Texto de origem -
* * * * * * *

Um novo olhar sobre as emissões da pecuária brasileira
Caprinos, ovinos, bubalinos, suínos, aves e, especialmente, os mais de 210 milhões de bovinos criados em terras brasileiras costumam ser considerados a causa de uma montanha de gases de efeito estufa liberados anualmente na atmosfera. Um projeto de pesquisa de grandes proporções acaba de mostrar que a realidade é mais positiva do que se calculava para a maior parte do rebanho, e a conta ambiental da pecuária verde-amarela não é tão grande como se estimava.
Durante cinco anos, mais de 350 cientistas de 27 Unidades da Embrapa, cerca de 50 instituições parceiras nacionais e oito internacionais dedicaram-se a estudar a dinâmica de gases de efeito estufa na pecuária em cada um dos biomas brasileiros − Amazônia, Caatinga, Cerrado, Mata Atlântica, Pampa e Pantanal. A Rede de Pesquisa Pecus obteve resultados importantes: criou uma metodologia que reproduz com maior precisão a realidade dos rebanhos nacionais e gerou modelos que produzem resultados comparáveis entre os biomas, respeitando-se as diferentes peculiaridades de cada um deles.

* * * * * * *

Dados -
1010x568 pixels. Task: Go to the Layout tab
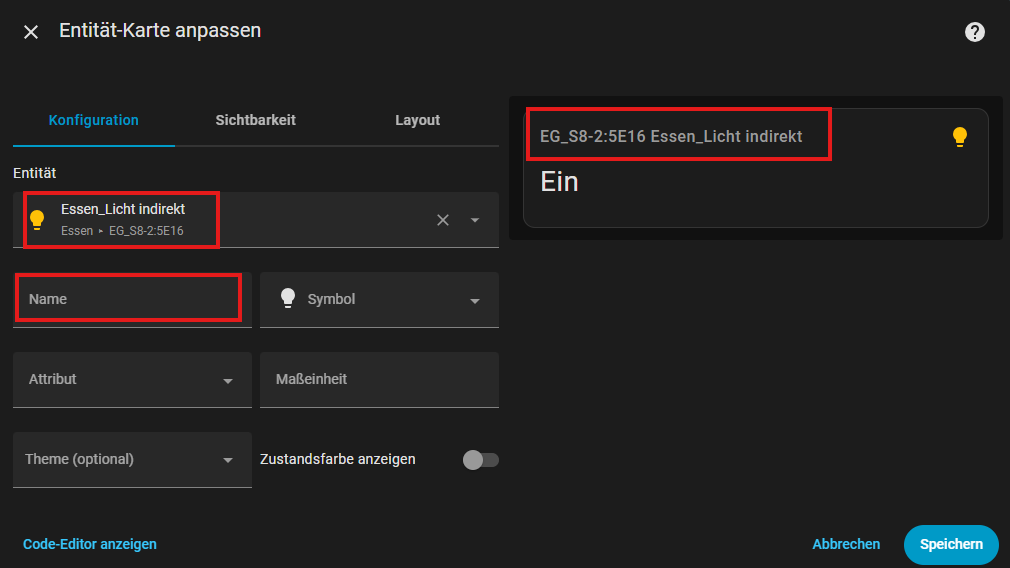(417, 120)
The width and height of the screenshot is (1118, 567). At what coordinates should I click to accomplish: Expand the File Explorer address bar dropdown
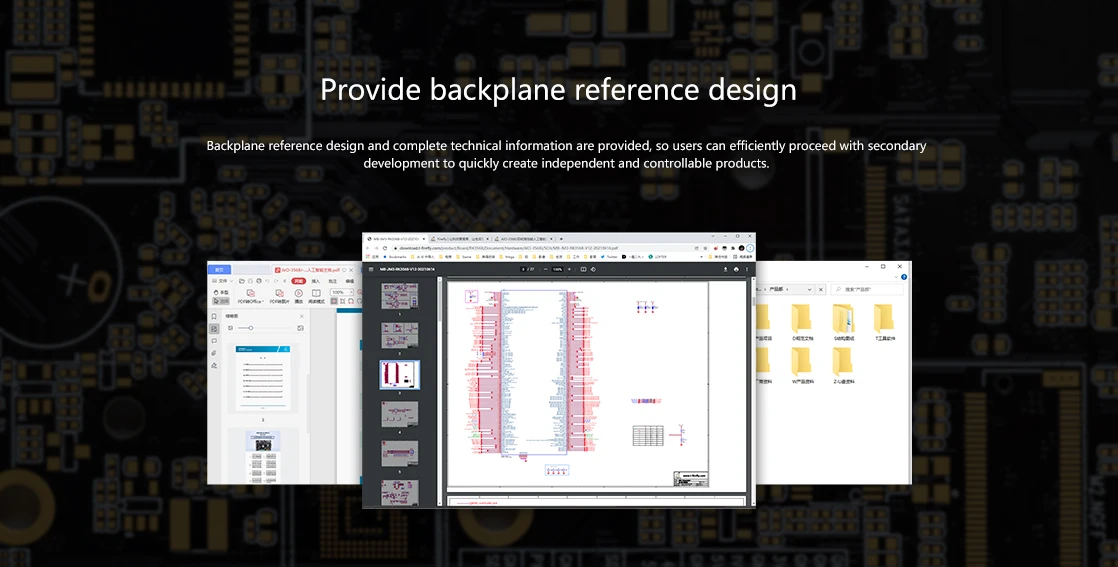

* * * * * * *

Tarefas a fazer -
a – Responda com base no texto sobre as emissões da pecuária brasileira:
(i) Quantos bovinos são criados em terras brasileiras?
(ii) Durante quantos anos os cientistas estudaram a dinâmica de gases de efeito estufa na pecuária?
(iii) Quantas instituições parceiras internacionais participaram do estudo?
b – Dê continuidade ao texto sobre as emissões da pecuária brasileira a partir do ponto em que ele termina.

Respostas -
a –
(i) Mais de 210 milhões.
(ii) Cinco anos.
(iii) Oito.

b –
A abordagem mais precisa revelou novas informações. Os cientistas descobriram que a atividade emite menos Gases de Efeito Estufa (GEEs) do que era estimado pelo Painel Intergovernamental de Mudanças Climáticas (IPCC), especialmente em relação ao gás óxido nitroso. Além disso, os dados mostraram que os sistemas com animais têm se tornado, ao longo dos anos, cada vez mais sustentáveis ambientalmente e são capazes até de retirar carbono da atmosfera se manejados com técnicas adequadas.
Em geral, na maior parte dos modelos analisados que obtiveram ganho de produtividade por meio de adoção de tecnologias, ocorreram diminuição das emissões e aumento do sequestro de carbono pelo solo e árvores. Os dados revelaram ainda quais modelos pecuários são mais competitivos economicamente mantendo-se a sustentabilidade ambiental. Patrícia conta que a produtividade animal em sistema intensivo mostrou ser até quatro vezes maior em comparação ao extensivo ou degradado.
O trabalho gerou um oceano de informações. Para cada balanço de carbono nos sistemas, foram realizadas cerca de cinco mil avaliações no campo e no laboratório. "Houve um input de dados muito grande para cada balanço. São informações robustas e que merecem o reconhecimento pelo grande trabalho experimental realizado", ressalta.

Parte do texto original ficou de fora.